§ **The data**:

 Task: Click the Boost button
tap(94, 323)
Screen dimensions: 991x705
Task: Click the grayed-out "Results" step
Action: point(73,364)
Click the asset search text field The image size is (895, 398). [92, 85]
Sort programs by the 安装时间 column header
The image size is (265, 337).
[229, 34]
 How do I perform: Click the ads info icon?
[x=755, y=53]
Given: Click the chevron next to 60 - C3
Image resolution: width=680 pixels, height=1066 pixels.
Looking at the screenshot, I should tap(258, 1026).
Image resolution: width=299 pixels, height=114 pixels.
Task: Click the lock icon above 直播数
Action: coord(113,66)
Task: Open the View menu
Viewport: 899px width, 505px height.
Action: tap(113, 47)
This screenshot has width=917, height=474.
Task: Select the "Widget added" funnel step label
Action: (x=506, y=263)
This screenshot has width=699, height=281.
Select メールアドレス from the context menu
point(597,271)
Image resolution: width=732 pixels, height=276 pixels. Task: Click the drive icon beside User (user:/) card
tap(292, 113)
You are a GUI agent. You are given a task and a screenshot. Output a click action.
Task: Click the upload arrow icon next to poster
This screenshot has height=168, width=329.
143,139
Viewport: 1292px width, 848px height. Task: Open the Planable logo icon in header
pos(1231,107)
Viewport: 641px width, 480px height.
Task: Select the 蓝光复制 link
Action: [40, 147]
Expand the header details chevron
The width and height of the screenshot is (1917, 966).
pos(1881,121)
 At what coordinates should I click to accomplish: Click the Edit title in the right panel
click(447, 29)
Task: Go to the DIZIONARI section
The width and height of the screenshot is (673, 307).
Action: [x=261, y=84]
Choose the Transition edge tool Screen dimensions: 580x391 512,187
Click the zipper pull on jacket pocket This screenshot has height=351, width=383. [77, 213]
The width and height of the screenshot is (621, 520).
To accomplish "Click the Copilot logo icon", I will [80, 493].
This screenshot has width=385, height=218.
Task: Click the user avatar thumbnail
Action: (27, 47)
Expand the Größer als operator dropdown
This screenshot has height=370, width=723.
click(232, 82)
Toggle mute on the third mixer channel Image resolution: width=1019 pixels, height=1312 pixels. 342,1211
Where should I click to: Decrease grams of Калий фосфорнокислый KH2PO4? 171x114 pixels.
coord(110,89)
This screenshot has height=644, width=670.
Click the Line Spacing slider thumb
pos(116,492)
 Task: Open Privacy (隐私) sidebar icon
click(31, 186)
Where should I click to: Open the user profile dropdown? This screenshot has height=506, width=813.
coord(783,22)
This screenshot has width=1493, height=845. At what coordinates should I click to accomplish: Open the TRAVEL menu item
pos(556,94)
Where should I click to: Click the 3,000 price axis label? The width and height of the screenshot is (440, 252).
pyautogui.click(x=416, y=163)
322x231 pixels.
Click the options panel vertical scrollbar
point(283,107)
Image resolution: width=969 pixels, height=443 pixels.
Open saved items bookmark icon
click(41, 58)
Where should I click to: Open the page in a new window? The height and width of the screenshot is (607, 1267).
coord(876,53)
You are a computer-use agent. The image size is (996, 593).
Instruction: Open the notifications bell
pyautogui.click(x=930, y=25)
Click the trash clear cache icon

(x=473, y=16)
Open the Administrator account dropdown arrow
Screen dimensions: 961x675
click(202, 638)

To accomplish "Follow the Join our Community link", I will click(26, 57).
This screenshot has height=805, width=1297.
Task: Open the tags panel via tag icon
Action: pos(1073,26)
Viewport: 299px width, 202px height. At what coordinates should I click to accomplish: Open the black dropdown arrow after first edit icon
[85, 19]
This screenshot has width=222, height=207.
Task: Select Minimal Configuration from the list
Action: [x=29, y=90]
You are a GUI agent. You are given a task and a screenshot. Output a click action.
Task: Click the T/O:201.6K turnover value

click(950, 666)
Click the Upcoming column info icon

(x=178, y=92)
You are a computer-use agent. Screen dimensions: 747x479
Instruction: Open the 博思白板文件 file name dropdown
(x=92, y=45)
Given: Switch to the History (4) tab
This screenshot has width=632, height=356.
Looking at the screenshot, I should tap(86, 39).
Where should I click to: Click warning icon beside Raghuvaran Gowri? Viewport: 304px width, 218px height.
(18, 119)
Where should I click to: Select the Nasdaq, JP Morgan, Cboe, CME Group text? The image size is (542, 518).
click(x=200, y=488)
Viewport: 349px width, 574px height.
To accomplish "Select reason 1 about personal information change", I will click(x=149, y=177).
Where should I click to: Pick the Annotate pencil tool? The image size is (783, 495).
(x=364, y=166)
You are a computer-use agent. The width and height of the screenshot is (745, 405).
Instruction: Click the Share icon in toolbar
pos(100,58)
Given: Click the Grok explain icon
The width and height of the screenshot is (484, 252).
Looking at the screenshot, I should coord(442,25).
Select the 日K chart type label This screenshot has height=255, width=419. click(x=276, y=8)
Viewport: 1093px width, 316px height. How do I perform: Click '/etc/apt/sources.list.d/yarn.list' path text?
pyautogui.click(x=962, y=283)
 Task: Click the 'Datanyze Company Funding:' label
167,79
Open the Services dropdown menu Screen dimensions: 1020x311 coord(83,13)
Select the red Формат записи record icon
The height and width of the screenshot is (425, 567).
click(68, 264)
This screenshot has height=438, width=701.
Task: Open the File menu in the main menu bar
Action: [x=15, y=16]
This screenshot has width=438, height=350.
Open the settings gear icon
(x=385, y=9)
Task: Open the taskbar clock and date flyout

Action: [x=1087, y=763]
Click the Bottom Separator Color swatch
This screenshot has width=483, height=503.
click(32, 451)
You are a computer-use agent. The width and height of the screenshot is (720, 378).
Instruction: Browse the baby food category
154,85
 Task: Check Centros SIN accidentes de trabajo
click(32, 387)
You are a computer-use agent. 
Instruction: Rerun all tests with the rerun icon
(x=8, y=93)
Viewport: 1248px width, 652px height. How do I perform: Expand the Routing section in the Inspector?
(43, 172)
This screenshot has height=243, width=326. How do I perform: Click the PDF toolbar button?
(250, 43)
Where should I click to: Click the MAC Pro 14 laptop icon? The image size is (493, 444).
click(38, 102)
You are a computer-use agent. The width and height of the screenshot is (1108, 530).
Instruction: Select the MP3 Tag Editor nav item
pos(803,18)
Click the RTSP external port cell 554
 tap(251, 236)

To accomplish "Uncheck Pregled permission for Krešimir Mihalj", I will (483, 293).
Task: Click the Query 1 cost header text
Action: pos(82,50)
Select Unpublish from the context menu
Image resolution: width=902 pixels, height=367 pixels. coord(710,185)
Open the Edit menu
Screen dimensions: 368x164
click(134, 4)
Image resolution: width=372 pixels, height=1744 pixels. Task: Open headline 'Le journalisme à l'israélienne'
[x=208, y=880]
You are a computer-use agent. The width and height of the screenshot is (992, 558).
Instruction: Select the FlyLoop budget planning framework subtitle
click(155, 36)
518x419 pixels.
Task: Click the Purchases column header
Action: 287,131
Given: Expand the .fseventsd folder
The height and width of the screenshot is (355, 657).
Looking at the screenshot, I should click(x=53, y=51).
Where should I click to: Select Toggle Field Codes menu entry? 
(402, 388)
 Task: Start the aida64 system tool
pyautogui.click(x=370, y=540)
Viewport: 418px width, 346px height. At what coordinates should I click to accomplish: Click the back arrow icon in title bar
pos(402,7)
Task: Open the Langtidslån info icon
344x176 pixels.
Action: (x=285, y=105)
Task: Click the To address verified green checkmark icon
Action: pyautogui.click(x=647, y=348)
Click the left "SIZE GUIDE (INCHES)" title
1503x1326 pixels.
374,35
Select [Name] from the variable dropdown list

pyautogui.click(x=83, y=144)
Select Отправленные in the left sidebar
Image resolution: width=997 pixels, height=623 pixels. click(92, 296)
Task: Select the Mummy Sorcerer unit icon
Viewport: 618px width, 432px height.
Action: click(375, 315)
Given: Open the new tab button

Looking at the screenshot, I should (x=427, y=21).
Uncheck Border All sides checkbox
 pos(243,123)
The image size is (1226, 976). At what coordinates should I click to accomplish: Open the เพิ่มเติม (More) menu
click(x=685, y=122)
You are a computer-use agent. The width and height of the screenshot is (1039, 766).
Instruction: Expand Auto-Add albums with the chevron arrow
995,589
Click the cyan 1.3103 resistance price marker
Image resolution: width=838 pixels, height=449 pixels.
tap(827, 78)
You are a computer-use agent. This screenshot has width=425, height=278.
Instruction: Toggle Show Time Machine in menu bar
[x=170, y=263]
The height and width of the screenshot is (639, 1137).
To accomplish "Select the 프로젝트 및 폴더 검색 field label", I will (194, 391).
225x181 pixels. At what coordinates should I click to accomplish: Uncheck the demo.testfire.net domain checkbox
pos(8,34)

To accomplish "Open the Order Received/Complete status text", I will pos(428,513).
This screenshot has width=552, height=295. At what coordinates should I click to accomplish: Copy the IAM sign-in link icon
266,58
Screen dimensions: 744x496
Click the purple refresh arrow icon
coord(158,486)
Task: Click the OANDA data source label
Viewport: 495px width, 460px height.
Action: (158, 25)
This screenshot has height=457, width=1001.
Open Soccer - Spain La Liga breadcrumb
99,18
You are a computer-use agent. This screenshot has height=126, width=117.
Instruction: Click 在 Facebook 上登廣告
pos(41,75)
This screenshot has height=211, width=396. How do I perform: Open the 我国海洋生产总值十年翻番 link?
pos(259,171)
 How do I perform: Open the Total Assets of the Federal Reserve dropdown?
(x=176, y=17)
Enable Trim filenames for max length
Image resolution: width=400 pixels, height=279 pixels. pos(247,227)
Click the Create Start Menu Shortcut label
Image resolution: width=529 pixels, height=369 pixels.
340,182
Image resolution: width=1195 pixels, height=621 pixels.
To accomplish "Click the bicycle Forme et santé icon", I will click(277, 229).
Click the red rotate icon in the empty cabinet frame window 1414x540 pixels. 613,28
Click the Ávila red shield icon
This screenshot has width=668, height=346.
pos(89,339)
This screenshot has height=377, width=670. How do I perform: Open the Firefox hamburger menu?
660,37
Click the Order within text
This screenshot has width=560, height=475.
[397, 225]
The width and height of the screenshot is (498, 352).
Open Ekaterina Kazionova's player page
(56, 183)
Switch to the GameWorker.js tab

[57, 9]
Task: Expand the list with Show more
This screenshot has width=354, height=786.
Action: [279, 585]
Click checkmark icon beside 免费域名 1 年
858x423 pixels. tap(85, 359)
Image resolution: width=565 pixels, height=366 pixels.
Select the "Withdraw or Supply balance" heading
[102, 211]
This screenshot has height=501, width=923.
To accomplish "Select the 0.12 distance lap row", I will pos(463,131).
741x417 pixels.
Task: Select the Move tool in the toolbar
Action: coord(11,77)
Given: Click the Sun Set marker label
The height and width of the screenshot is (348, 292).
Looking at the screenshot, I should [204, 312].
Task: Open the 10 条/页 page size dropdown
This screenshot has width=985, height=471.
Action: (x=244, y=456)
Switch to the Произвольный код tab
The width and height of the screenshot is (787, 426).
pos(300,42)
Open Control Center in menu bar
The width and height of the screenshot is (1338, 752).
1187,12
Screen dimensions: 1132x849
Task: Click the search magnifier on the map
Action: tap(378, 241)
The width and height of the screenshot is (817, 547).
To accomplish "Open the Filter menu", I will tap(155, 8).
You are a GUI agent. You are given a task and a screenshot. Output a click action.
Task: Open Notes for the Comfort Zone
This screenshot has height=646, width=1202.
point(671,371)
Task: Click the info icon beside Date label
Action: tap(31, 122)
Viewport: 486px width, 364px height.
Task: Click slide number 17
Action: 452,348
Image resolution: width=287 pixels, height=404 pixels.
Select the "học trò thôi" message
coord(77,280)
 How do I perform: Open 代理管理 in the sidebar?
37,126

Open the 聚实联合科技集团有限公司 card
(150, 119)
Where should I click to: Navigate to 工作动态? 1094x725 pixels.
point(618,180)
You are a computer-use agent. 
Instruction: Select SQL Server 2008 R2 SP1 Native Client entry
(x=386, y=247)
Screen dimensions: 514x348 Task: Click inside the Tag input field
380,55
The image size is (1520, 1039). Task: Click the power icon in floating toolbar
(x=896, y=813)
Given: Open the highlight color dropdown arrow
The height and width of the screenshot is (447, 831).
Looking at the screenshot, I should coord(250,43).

§ **Action item**: The answer must hold only the lines from the first line of the data through the line bearing "Given: Click the chevron next to 60 - C3", returned exactly.

§ **Output of the task**:
 Task: Click the Boost button
tap(94, 323)
Screen dimensions: 991x705
Task: Click the grayed-out "Results" step
Action: point(73,364)
Click the asset search text field The image size is (895, 398). [92, 85]
Sort programs by the 安装时间 column header
The image size is (265, 337).
[229, 34]
 How do I perform: Click the ads info icon?
[x=755, y=53]
Given: Click the chevron next to 60 - C3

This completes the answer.